Court Opinion

ID: 7185569
Source: CourtListenerOpinion
Date Created: 2022-07-24 16:52:06.214549+00
Date Added: 2024-06-11T16:16:03.653131
License: Public Domain

SrovNOBD, -J.
I concur in the decree, although I dissent entirety from the views expressed by Mr. Justice Cole, and concurred in by the Chief Justice.
I think it quite clear that section 119 of the amended charter of New Orleans (Acts 1856, p. 164,) contemplated no assessment for paving and banquetting, against the city as owner of public places. The language of the section covers only such property as is susceptible of private ownership. In one sense, the city owns the streets. Is it possible thus that the Act of 1856, in declaring that the cost of a banquette shall be borne proportionally by the owner or owners of real property fronting on said banquette, meant that the city, as owner of the street fronting on the banquette, should pay half the cost. I do not suppose such an interpretation was ever thought of. But it seems to me to be the necessary sequence of the doctrine that the city is bound to pay for half the shellroad in Claiborne street, because it owns the whole street, and the middle portion of the street is now used as a green, or promenade for foot passengers only, and not for carriages.

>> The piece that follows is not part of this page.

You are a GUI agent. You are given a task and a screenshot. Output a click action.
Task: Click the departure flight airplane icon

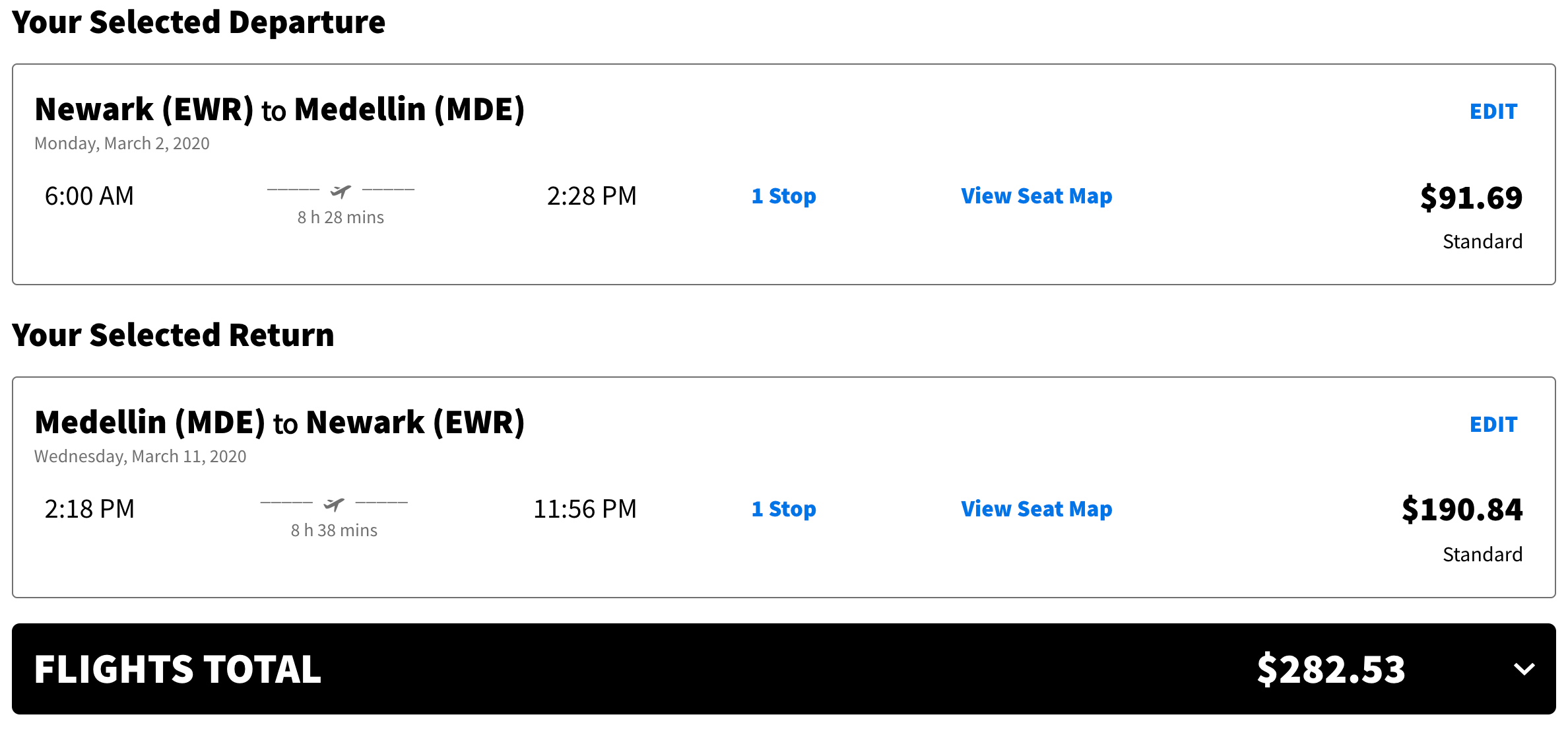click(341, 191)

The green or middle portion of Claiborne street, in my opinion, is just as much a “ public thing ” and just as exempt from assessment under the city charter, as the two road-ways along the same street. O. C. 445.
But I can concur in the decree, because that question is not necessarily before us. The city gave the plaintiff certain bills against proprietors for his work; it therefore warranted their existence as valid claims; the contractor sued upon them and to the extent of one-half they were declared, by judgments which are unappealable, to be invalid. However erroneous I might-find those judgments, if they were before me for revision, I think, under the decisions, the city is liable upon its implied warranty. Tournier v. Municipality No. 1, 5 An. 298. Cronan v. Municipality No. 1, 5 An. 537.